Major Blackouts In Southwest
September 12, 2011 by Sam Rolley
A major power outage in the Southwest on Thursday left nearly 6 million people in Arizona and California in the dark, causing travel delays and offering an example of what major metropolitan blackouts look like in the U.S.
Arizona Public Service Co. (APS), Arizona’s largest power producer, blamed the blackout on the error of a single employee which led to the shutdown of the San Onofre nuclear power plant. A press release from the company explained, however, that other problems developed causing the widespread outage.
“The outage appears to be related to a procedure an APS employee was carrying out in the North Gila substation, which is located northeast of Yuma. Operating and protection protocols typically would have isolated the resulting outage to the Yuma area. The reason that did not occur in this case will be the focal point of the investigation into the event, which already is under way.”
According to a Daily Mail story, FBI officials ruled out terrorism while power plant authorities struggled to find the cause of the outage that started around 4 p.m. local time. Mike Niggli, chief operating officer of San Diego Gas & Electric Co., said a transmitter line between Arizona and California was severed, causing the larger outage. Extreme heat in some areas also may have caused some problems with power lines.
The power outage also caused problems along the U.S./Mexican border as lights went out as far as Tijuana, Mexico. The largest similar example of a large scale blackout took place in the Northeast in 2003, when 50 million people were left without power in areas like New York City. The event led to 11 deaths.
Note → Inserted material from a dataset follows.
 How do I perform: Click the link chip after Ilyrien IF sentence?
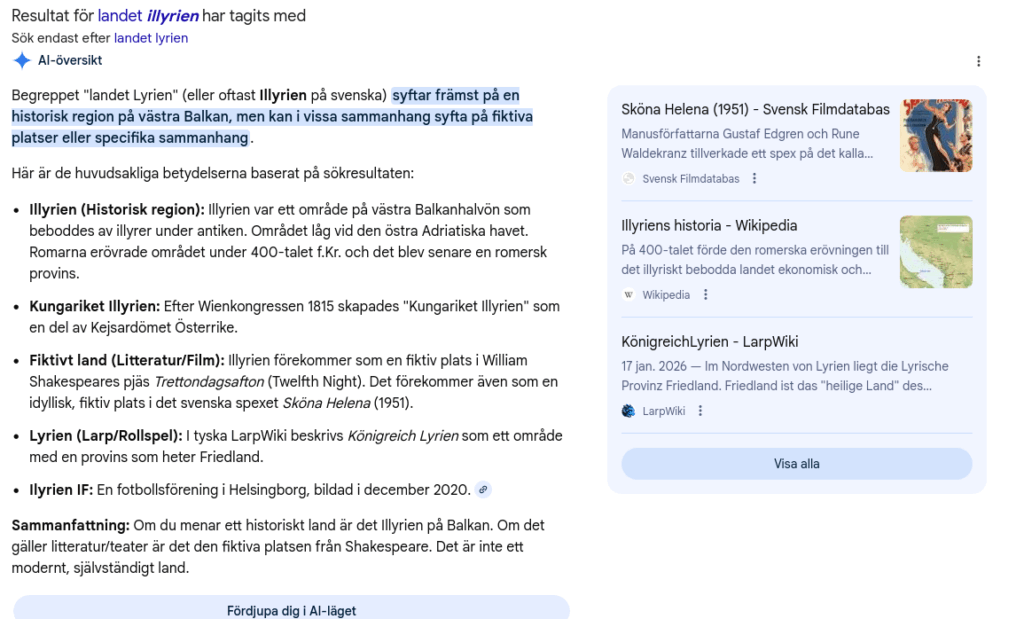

Large scale blackouts in major metropolitan centers should be considered disasters, because they can lead to panic and mass confusion. Dealing with them is aided by survival preparation.
To prepare for these situations, individuals should consider things like having non-perishable food stores because refrigeration units will shut off as will most retail payment systems.
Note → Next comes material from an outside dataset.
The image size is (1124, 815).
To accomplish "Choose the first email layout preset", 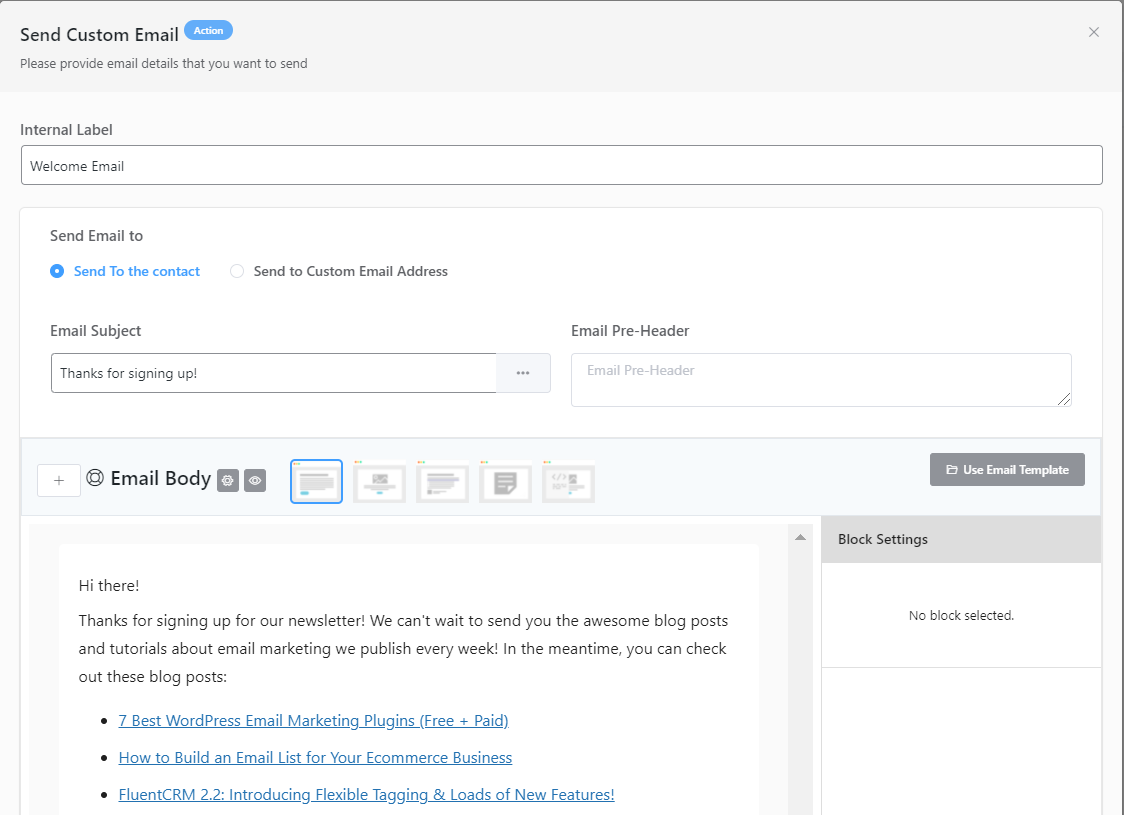I will click(316, 481).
It is also necessary to have ample amounts of water stored in the event that water works grids are rendered unusable. It is also prudent to have extra required medication.
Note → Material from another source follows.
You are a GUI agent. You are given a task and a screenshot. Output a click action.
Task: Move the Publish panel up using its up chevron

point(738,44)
The best defense against outages is a backup generator, but flashlights and radios are also very important. In large blackouts, communication networks may collapse along with the grid. Landline and cellular networks may fail, but short text messages should still get through.
Blackouts may lead to a major spike in criminal activities like looting and robbery, so staying in the home and having weapons for protection is also important.